__EXTRAIT__
******

Mycea devrait présenter officiellement ces résultats à la fin printemps aux collectivités participant à l'expérimentation, en vue d'un déploiement commercial de ces produits de bio-stimulation sur ces zones fin 2024 ou début 2025.

« Concomitamment, nous menons des discussions sur les évolutions réglementaires avec le ministère de l'Agriculture pour pouvoir commercialiser ces produits, indique Pierre-Jean Moundy. Le cadre réglementaire existant aujourd'hui pour les produits mycorhiziens est orienté "produit", c'est-à-dire qu'il doit toujours avoir la même composition. Or notre produit dépend des espèces de champignons qu'on collecte localement : on utilise ce qui est naturellement présent sur un site, ce qui signifie que sa composition change. En mars 2023, le ministre de l'Agriculture a annoncé, dans le cadre du plan souveraineté fruits et légumes, un cahier des charges de "bio-amplification" qui sera prêt à l'automne 2024. »

Contre le mildiou de la vigne

Sur les produits en bio-contrôle, Mycea a constitué une bibliothèque de plus de 600 espèces de  champignons en vue d'identifier des molécules permettant de lutter contre les maladies fongiques agricoles. La deeptech s'est équipée de quatre fermenteurs de 5 litres et d'un fermenteur de 20 litres pour les produire. Même si ce programme est un processus long, Mycea annonce aujourd'hui que deux produits sont prêts pour des essais en champ qui démarreront au printemps en Occitanie, contre le mildiou de la vigne.

******

Données d'ancrage de coordonnées en pixels
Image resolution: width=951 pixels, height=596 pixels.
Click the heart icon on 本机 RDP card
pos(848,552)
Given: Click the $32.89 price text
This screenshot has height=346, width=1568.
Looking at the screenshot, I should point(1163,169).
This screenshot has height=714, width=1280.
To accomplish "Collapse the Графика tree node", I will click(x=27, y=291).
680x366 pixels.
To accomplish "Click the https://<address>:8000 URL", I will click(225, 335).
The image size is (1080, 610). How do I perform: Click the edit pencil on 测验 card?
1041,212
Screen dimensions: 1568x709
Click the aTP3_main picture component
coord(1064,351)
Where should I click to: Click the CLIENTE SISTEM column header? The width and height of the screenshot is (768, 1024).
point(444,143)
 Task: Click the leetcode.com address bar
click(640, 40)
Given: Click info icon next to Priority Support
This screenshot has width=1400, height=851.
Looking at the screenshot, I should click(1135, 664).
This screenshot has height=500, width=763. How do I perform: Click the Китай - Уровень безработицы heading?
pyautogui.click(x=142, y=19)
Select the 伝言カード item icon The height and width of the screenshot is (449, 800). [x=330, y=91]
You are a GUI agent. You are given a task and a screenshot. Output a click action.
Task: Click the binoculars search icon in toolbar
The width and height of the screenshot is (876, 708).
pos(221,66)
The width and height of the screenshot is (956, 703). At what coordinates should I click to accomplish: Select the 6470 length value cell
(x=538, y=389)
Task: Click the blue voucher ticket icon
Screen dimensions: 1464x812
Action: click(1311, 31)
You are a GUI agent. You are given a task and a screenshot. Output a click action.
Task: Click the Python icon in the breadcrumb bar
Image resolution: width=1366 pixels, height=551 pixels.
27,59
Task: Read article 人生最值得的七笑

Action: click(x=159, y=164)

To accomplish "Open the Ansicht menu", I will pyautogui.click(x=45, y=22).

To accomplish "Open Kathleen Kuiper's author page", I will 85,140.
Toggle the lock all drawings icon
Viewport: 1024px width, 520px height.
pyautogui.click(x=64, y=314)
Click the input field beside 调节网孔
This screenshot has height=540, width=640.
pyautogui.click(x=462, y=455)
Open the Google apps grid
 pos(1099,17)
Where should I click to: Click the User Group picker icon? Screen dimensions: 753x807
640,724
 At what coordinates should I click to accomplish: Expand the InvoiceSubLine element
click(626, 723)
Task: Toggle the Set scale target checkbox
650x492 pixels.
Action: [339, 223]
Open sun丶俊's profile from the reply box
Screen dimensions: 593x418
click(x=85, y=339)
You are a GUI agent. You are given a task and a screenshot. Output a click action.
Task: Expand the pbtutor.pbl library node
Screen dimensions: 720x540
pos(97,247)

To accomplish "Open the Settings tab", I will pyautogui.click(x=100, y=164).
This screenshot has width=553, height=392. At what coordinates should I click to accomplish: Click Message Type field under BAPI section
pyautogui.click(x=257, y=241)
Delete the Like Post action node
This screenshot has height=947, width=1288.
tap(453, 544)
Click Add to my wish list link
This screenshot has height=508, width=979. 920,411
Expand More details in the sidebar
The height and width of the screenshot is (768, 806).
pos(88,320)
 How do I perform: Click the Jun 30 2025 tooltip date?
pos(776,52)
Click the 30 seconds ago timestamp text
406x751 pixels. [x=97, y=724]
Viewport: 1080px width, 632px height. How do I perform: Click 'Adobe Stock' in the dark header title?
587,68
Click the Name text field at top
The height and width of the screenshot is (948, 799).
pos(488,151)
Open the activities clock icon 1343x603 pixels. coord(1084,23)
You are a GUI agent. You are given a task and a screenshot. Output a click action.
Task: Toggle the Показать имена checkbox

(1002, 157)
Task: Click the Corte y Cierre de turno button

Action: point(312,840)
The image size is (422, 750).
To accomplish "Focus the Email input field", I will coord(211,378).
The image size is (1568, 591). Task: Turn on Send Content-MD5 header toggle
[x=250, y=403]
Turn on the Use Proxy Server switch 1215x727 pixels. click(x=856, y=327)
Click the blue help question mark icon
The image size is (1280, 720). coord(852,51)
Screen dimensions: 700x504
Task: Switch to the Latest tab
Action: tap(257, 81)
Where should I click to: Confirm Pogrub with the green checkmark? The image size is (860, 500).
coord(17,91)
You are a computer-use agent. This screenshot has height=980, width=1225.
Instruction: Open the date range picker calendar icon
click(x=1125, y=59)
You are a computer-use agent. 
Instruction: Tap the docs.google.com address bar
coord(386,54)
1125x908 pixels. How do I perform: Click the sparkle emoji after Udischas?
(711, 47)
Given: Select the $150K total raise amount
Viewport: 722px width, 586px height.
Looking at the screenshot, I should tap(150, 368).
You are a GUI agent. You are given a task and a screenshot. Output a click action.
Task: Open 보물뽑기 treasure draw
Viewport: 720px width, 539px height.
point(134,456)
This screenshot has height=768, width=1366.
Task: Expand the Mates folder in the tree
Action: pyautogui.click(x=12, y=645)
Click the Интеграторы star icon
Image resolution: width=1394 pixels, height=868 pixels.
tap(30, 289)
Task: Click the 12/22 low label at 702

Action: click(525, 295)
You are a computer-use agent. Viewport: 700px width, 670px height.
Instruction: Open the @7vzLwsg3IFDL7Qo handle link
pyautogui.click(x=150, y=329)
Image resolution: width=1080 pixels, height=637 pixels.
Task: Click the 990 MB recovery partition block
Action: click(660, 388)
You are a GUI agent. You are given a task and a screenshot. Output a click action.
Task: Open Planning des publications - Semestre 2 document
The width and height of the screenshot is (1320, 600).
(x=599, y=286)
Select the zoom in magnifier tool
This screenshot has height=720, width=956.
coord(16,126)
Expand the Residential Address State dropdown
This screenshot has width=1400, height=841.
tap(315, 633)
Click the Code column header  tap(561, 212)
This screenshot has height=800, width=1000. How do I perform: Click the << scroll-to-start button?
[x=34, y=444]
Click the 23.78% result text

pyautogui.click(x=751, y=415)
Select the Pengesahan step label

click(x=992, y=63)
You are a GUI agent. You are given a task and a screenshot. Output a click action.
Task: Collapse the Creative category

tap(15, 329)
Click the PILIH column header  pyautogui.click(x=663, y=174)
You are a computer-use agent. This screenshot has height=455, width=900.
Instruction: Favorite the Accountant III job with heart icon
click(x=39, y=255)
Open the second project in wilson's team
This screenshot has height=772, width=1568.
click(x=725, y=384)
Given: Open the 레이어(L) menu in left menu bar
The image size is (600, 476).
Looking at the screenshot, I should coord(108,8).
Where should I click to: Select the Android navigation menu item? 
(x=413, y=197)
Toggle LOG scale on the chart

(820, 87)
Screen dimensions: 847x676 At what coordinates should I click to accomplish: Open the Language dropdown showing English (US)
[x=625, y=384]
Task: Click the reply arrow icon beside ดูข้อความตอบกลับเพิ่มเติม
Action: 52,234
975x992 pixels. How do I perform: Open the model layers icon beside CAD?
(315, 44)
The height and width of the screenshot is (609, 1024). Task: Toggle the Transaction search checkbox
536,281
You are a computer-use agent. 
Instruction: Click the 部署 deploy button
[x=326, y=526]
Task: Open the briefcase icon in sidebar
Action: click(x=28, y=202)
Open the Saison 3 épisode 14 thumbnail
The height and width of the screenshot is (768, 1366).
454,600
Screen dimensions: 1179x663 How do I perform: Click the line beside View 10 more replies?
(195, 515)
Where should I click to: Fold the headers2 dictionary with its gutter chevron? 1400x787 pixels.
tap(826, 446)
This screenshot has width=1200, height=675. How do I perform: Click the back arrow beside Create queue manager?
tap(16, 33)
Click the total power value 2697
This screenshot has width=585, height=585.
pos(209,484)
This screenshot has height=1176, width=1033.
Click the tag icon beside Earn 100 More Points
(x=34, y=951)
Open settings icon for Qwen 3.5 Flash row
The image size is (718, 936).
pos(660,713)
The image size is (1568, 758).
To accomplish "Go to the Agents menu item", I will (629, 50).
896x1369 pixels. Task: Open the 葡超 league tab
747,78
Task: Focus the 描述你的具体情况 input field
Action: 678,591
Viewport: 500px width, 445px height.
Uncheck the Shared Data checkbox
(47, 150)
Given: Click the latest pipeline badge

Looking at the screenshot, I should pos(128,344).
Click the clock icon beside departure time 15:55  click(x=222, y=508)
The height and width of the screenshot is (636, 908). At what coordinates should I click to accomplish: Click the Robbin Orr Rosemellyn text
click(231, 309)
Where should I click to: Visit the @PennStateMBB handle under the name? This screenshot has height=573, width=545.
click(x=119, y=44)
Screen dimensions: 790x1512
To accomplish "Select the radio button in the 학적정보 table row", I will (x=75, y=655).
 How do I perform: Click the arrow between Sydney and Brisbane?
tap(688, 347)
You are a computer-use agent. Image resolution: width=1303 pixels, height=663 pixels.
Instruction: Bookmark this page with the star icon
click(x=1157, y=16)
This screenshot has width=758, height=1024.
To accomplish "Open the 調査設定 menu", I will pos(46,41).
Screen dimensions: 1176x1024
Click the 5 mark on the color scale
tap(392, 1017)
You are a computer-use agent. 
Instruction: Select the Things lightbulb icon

******

__TRAVAIL À FAIRE__
- 1) Recopiez fidèlement le passage de l'extrait sur Mycea qui commence par les mots « Mycea devrait présenter » et se termine par « ou début 2025. ».
- 2) Poursuivez l'extrait consacré à Mycea et à ses produits à base de champignons à partir de sa dernière phrase.

__RÉPONSES__
- 1)
Mycea devrait présenter officiellement ces résultats à la fin printemps aux collectivités participant à l'expérimentation, en vue d'un déploiement commercial de ces produits de bio-stimulation sur ces zones fin 2024 ou début 2025.

- 2)
« Nous continuons d'identifier de nouveaux champignons-candidats, notamment contre la tavelure des pommiers et des poiriers, le mildiou de la pomme de terre, le botrytis ou la septoriose du blé, déclare Pierre-Jean Moundy. Nous voulons lancer un fermenteur de 300 litres d'ici la fin 2024... Et nous espérons pouvoir déposer un dossier d'autorisation de substance active fin 2025 (soit environ trois ans avant de lancer la commercialisation, NDLR). Jusqu'à présent nous travaillions sur les fongicides et aujourd'hui, nous étendons nos recherches sur les herbicides, les insecticides et les nématicides (pour tuer les nématodes, petits vers qui vivent dans les sols et génèrent des maladies racinaires, NDLR). »

Le Grand défi biostimulation et biocontrôle

Le ministère de l'Agriculture et de la Souveraineté alimentaire devrait lancer, vendredi 1er mars dans le cadre du salon de l'agriculture, le « Grand défi biostimulation et biocontrôle pour l'agroécologie ». Une information que confirme à La Tribune une source du ministère. Le dispositif est doté d'une enveloppe financière de 42 millions d'euros apportés par l'Agence nationale de recherche (via des appels d'offres) et 18 millions d'euros de financements privés, pour la période 2024-2029. L'Association Biocontrôle et Biostimulation pour l'Agroécologie (ABBA) a été créée en novembre 2023 pour piloter le dispositif. En font partie des structures de l'enseignement, des entreprises de biocontrôle (dont Mycea), des instituts techniques, des acteurs de la transformation et de la distribution.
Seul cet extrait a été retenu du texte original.